[Python]PythonでOpenCVを使う (画像変形編)

resize

cv2.resize(src, dsize[, dst[, fx[, fy[, interpolation]]]])

｜Method	interpolation
Nearest Neighbor	cv2.INTER_NEAREST
Bilinear	cv2.INTER_LINEAR
Bicubic	cv2.INTER_CUBIC

In [51]: rszNN = cv2.resize(I, (I.shape[1]*2, I.shape[0]*2), interpolation=cv2.INTER_NEAREST)
    ...: rszBL = cv2.resize(I, (I.shape[1]*2, I.shape[0]*2), interpolation=cv2.INTER_LINEAR)
    ...: rszBC = cv2.resize(I, (I.shape[1]*2, I.shape[0]*2), interpolation=cv2.INTER_CUBIC)

import numpy as np
import cv2
import matplotlib.pyplot as plt

I = cv2.imread('./data/SIDBA/Lenna.bmp')

rszNN = cv2.resize(I, (I.shape[1]*2, I.shape[0]*2), interpolation=cv2.INTER_NEAREST)
rszBL = cv2.resize(I, (I.shape[1]*2, I.shape[0]*2), interpolation=cv2.INTER_LINEAR)
rszBC = cv2.resize(I, (I.shape[1]*2, I.shape[0]*2), interpolation=cv2.INTER_CUBIC)

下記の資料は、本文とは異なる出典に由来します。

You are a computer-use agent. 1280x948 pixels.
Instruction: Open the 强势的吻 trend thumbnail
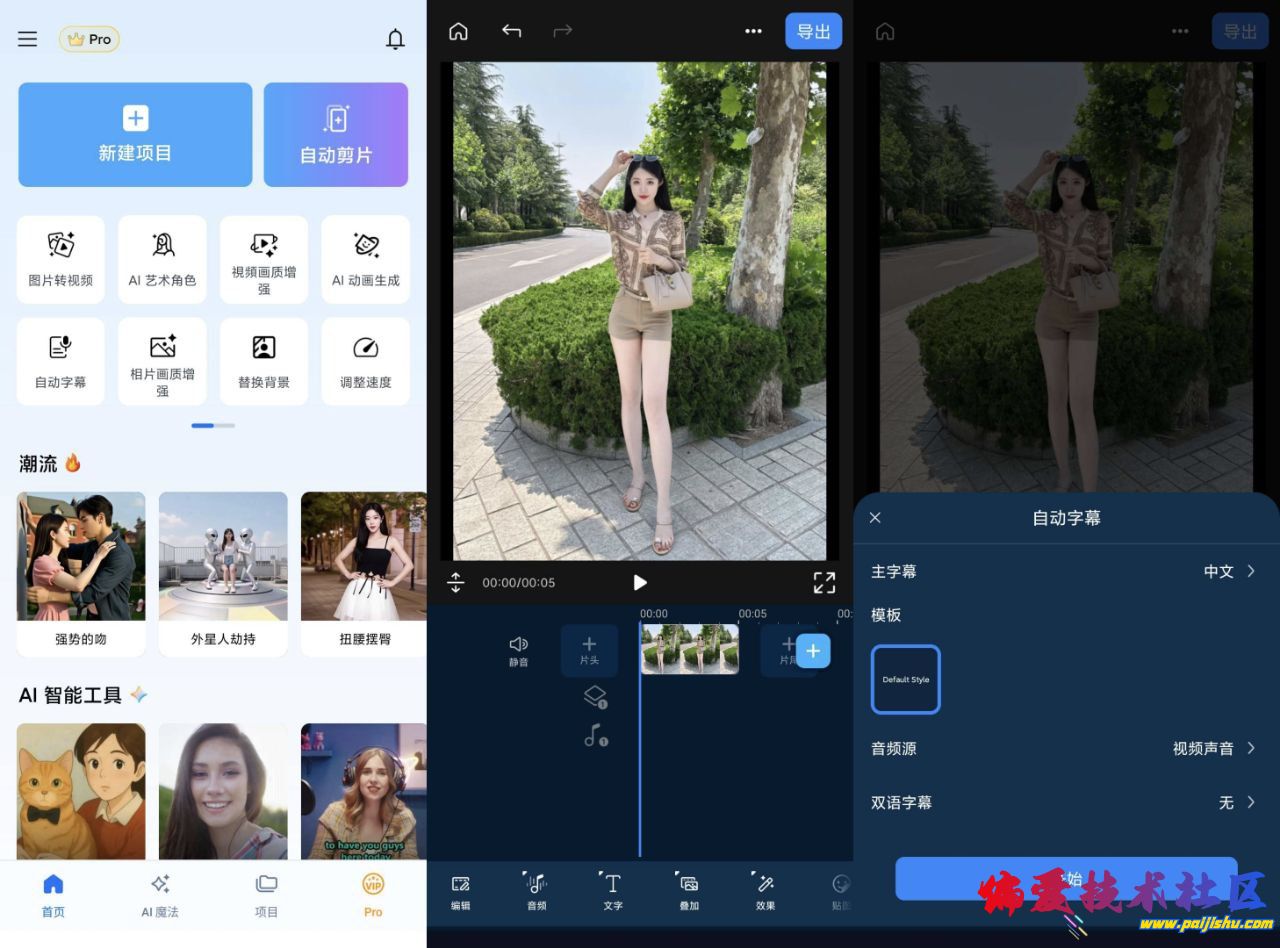click(81, 573)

sz  = np.array([I.shape[0],I.shape[1]])
csz = np.array([32,32])
tlpos = (sz - csz)//2
brpos = tlpos + csz

croppedNN = rszNN[tlpos[0]:brpos[0],tlpos[1]:brpos[1],:]
croppedBL = rszBL[tlpos[0]:brpos[0],tlpos[1]:brpos[1],:]
croppedBC = rszBC[tlpos[0]:brpos[0],tlpos[1]:brpos[1],:]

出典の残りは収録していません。